C’est même plus que ça, médecins et médias sont en réalité dans une relation symbiotique, s’agissant de leur influence sur les coûts. Les médias aiment bien parler de nouveaux médicaments ou de nouvelles méthodes de traitement, et plus généralement des innovations dans les domaines médical et pharmaceutique. On interviewe alors un médecin spécialisé, un professeur ou un chercheur, qui met naturellement l’accent sur les avantages, et peut-être aussi sur les effets secondaires. Mais la question de l’utilité est rarement posée: combien est-ce que cela coûte? Quel en est le bénéfice par rapport aux anciens traitements? A vrai dire, les personnes interviewées ne connaissent probablement même pas les réponses à ces questions.

Vraiment?

J’ai un jour fait remarquer à un professeur du CHUV que le médicament qu’il prescrivait était très cher par rapport aux autres traitements possibles. Il m’a répondu: «Cela fait longtemps que je ne m’intéresse plus aux coûts de la santé.»

Qu’est-ce qui doit changer pour que les professeurs s’y intéressent?

Les médias devraient toujours poser la question des coûts : 2000 francs, ou seulement 1000 ou peut-être 4000 ? Et aussi, notamment lorsqu’il s’agit d’un traitement à visée préventive, quel est le NTT (= number to treat) : est-ce que cette mesure prévient un événement sur 10, ou sur 100, ou sur 1000 ? A ces deux questions fondamentales, les médecins n’ont généralement pas de réponse. Je n’en avais pas non plus lorsque j’exerçais encore.

Une solution contre l’augmentation des coûts: le médecin connaît non seulement les effets secondaires du médicament qu’il prescrit, mais également son prix.

Y a-t-il un manque de transparence? Ou d’intérêt?

Peut-être qu’il n’y a pas assez de transparence.
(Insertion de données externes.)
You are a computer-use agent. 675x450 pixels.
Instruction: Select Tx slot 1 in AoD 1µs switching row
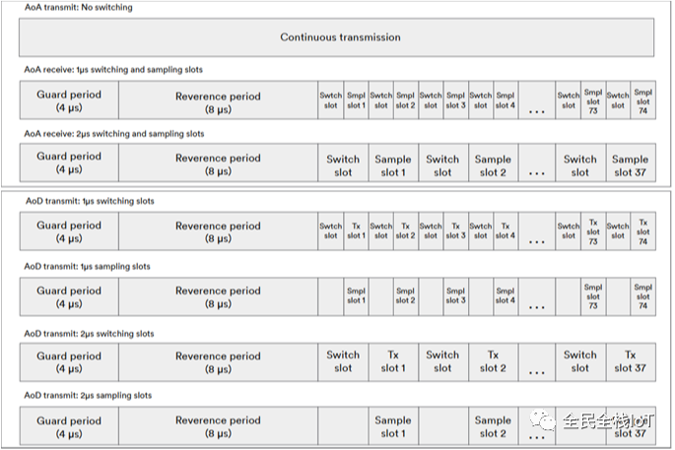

Et puis, il y a toujours l’argument de l’éthique, selon lequel le prix ne doit jouer aucun rôle, le bien-être du patient étant supérieur à tout le reste. Mais c’est plutôt une excuse pour ne pas devoir s’intéresser aux coûts. Cela fonctionne ainsi depuis très longtemps. Quand j’étais jeune médecin, on me disait déjà que le patron vous reprochait toujours l’examen que vous n’aviez pas demandé, mais jamais celui que vous aviez fait en trop.

Comment susciter cet intérêt?

De mon point de vue, c’est la formation qui influence le comportement des médecins. Et puis, grâce à l’informatique, on pourrait faire s’afficher les coûts des différents actes médicaux, tout simplement. Vous cochez la case pour une analyse de sang, simple ou complète, et voyez alors 60 francs ou 80 francs. Puis un IRM, plus 1200 francs. Selon moi, le moyen le plus simple est aussi le plus efficace: montrer les conséquences financières de chaque prescription d’examen ou de traitement.

Comment voyez-vous l’avenir de notre système de santé? Réussirons-nous à briser la spirale des coûts?

Pour être réaliste, disons que nous pourrons peut-être la freiner. A ce titre, j’estime que le financement uniforme des prestations ambulatoires et stationnaires (EFAS) est un projet important, qui fait concorder les intérêts des cantons et des assureurs. J’en attends la promotion de soins de qualité, adéquats et finançables. Et la tarification forfaitaire met un terme aux incitations financières à multiplier des examens ou des traitements onéreux. Nous devons oser nous attaquer à certaines habitudes.